Abstract Gain-of-function mutations in isocitrate dehydrogenase (IDH) genes result in excessive production of (D)-2-hydroxyglutarate (D-2HG) which intrinsically modifies tumor cell epigenetics and impacts surrounding noncancerous cells through nonepigenetic pathways. However, whether D-2HG has a paracrine effect on endothelial cells in the tumor microenvironment needs further clarification. We quantified microvessel density by immunohistochemistry using tissue sections from 60 high-grade astrocytic gliomas with or without IDH mutation. Microvessel density was found to be reduced in tumors carrying an IDH mutation.

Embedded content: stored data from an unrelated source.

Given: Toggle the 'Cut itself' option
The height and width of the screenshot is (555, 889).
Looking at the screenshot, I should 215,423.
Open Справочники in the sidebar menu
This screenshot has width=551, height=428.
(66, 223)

Ex vivo experiments showed that D-2HG inhibited endothelial cell migration, wound healing, and tube formation by suppressing cell proliferation but not viability, possibly through reduced activation of the mTOR/STAT3 pathway. Further, D-2HG reduced fluorescent dextran permeability and decreased paracellular T-cell transendothelial migration by augmenting expression of junctional proteins thereby collectively increasing endothelial barrier function. These results indicate that D-2HG may influence the tumor vascular microenvironment by reducing the intratumoral vasculature density and by inhibiting the transport of metabolites and extravasation of circulating cells into the astrocytoma microenvironment. These observations provide a rationale for combining IDH inhibition with antitumor immunological/angiogenic approaches and suggest a molecular basis for resistance to antiangiogenic drugs in patients whose tumors express a mutant IDH allele.